MATERIAL FOR THIS TASK START
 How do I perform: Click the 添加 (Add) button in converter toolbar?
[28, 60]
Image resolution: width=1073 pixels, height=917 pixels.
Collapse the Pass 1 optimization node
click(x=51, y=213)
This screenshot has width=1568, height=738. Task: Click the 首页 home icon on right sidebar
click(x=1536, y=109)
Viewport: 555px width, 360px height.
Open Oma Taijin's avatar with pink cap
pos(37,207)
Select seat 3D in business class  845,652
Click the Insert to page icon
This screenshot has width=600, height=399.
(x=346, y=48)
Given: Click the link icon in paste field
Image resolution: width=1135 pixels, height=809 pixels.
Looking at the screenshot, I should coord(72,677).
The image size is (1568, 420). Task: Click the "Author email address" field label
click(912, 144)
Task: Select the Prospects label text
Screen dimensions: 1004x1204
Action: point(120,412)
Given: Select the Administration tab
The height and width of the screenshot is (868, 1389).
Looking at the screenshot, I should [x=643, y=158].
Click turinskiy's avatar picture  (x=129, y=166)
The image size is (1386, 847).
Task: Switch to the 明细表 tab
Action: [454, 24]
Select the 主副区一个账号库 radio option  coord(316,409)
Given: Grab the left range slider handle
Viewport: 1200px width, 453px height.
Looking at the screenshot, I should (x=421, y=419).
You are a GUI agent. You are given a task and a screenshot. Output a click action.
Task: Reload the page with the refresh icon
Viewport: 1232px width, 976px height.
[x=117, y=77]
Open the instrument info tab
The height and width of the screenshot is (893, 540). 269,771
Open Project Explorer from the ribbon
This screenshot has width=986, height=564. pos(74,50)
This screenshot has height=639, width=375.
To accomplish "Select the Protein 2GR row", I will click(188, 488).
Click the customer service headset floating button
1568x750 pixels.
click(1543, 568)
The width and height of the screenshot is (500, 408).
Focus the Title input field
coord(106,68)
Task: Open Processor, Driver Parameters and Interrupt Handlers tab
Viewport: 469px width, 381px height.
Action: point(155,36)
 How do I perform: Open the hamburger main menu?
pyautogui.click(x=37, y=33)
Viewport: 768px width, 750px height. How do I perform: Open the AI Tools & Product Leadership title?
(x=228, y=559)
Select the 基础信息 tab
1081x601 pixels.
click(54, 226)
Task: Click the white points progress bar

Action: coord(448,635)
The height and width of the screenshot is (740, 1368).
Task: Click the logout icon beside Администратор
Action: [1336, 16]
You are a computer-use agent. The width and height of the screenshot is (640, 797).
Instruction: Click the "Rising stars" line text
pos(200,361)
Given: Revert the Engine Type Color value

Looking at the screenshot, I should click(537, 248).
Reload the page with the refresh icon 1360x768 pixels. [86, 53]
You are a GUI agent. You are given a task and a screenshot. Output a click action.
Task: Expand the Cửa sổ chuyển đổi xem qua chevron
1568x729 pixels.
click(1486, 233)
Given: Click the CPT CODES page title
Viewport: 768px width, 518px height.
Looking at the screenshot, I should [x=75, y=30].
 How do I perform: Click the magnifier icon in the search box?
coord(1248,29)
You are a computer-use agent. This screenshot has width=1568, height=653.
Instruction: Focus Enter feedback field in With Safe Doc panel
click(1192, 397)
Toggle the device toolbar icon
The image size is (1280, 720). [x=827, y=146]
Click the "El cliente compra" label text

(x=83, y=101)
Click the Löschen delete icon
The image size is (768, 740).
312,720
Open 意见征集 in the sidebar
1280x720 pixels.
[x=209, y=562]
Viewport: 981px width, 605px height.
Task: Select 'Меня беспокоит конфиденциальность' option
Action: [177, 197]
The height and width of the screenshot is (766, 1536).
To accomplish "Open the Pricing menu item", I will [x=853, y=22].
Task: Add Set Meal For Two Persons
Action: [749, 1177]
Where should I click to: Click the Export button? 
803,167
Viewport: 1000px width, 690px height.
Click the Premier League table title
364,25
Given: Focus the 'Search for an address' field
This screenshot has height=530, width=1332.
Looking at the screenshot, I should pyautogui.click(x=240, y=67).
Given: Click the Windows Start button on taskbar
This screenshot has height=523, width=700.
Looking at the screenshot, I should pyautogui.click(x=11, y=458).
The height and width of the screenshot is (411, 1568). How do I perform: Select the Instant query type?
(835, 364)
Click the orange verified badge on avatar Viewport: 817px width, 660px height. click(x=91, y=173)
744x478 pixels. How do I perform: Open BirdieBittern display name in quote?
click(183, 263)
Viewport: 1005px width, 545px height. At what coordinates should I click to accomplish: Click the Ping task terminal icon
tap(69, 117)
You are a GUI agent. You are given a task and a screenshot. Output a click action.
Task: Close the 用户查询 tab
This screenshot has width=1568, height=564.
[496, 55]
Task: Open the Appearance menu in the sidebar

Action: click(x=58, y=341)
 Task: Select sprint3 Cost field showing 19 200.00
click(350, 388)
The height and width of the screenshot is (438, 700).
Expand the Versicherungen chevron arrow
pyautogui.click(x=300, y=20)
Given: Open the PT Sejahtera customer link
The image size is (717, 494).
MATERIAL FOR THIS TASK END
> **PROBLEM TO SOLVE**:
Given the data above, transcribe exactly the lines from the one containing "1568x729 pixels." down to the one containing "You are a computer-use agent. This", and no others.

> **SOLUTION TO THIS EXERCISE**:
1568x729 pixels.
click(1486, 233)
Given: Click the CPT CODES page title
Viewport: 768px width, 518px height.
Looking at the screenshot, I should [x=75, y=30].
 How do I perform: Click the magnifier icon in the search box?
coord(1248,29)
You are a computer-use agent. This screenshot has width=1568, height=653.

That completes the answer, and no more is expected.